Early photographers were a restless bunch. Smith, who wore a full leg brace due to childhood polio, covered thousands of miles of remote desert in her Model T Ford, her large-format camera and a .38 revolver beside her on the seat.

Richard Steinheimer, the “Ansel Adams of Railroad Photography,” sometimes took pictures from atop a rolling locomotive. Burton Frasher, known as the  “Postcard King of the Southwest,” stashed his portable darkroom in the sidecar of his motorcycle.

Some didn’t stop where the roads ended. Fred Clatworthy once walked 600 miles through the desert with his camera and tripod lashed to burros.

The art of photography came of age at the same time as the American West. Photographers seeking true “Westerness” sought it in sand dunes, mountains, railroads, Indians, and palm groves.

For the most part, they didn’t think of themselves as historians, but they left a rich record of life here before golf courses and casinos. Smith summed it up when she said, “I made my own roads and took pictures for pleasure.”

Lockwood was called Palm Springs’ first professional photographer after coming here in 1911 to cure his tuberculosis. Though he took many classic early photos of Palm Springs, historians know little about his life except that he once lived at The Desert Inn.

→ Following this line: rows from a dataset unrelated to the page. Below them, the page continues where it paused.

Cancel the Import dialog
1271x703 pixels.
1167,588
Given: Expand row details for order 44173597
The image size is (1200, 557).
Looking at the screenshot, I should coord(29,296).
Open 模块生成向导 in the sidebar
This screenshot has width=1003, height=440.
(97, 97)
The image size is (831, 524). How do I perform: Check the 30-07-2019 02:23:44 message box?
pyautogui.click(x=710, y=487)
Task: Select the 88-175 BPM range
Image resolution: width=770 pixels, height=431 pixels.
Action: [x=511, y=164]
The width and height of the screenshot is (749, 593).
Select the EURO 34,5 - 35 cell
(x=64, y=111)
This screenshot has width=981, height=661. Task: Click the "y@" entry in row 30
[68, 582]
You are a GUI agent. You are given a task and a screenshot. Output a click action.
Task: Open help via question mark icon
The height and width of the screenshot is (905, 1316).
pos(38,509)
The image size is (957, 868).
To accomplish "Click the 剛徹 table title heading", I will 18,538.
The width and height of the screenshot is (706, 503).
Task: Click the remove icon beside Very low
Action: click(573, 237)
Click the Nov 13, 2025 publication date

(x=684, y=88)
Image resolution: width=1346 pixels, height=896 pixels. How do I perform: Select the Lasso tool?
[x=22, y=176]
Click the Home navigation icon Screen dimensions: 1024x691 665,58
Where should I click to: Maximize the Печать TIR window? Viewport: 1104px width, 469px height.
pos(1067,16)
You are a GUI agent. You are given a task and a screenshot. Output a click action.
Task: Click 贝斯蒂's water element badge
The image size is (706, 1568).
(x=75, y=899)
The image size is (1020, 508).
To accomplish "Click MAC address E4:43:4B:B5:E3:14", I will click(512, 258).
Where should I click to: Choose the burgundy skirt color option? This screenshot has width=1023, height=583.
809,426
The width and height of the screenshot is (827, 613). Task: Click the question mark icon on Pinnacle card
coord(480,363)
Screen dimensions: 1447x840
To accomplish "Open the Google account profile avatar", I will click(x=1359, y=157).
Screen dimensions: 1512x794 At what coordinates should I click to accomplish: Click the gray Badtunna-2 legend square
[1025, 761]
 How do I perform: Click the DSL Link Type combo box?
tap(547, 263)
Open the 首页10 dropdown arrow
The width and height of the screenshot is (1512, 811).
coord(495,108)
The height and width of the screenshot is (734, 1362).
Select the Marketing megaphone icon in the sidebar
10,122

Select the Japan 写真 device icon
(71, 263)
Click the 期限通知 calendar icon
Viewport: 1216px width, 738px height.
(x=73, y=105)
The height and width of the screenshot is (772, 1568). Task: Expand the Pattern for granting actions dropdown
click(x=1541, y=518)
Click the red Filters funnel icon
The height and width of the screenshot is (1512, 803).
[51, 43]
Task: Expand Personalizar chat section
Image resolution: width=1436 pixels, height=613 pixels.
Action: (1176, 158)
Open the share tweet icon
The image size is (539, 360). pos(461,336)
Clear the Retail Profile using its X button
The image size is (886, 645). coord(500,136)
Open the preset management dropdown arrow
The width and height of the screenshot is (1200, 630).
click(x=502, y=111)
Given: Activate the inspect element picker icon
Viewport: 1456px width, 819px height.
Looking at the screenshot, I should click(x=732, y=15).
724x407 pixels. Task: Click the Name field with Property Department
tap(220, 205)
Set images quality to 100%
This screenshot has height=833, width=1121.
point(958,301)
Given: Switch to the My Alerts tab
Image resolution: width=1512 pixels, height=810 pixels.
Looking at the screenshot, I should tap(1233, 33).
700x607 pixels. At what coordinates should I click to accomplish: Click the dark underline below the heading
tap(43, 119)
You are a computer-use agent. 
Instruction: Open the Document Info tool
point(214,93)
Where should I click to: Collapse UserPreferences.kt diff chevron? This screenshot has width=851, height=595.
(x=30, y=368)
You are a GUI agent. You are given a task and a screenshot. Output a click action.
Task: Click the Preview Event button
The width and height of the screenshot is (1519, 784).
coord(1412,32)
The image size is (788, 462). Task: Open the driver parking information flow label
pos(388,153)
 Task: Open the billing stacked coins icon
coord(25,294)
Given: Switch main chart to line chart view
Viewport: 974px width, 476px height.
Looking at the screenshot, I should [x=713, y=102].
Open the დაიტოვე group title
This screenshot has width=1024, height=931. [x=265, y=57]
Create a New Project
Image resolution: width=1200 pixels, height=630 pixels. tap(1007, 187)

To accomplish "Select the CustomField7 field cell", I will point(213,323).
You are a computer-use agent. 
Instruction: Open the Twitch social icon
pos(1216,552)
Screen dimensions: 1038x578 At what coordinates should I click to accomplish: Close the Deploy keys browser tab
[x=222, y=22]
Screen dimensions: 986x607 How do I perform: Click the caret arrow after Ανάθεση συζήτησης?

Frasher was the largest producer of postcards in the West. Pomona Public Library has 5,000 of his photos, less than 10 percent of his total output. Active from the mid-teens until the early 1950s, he traveled constantly, often driving his car into roadless desert wilderness.

Pierce was one of the most important photographers of early Southern California. The Huntington Museum has a collection of 10,000 of his prints. He photographed Indian Wells as early as 1903 and documented local Indian tribes. The gentleman with the white beard in the photo here is Chief Cabezon, leader of the indigenous Cahuilla Indians.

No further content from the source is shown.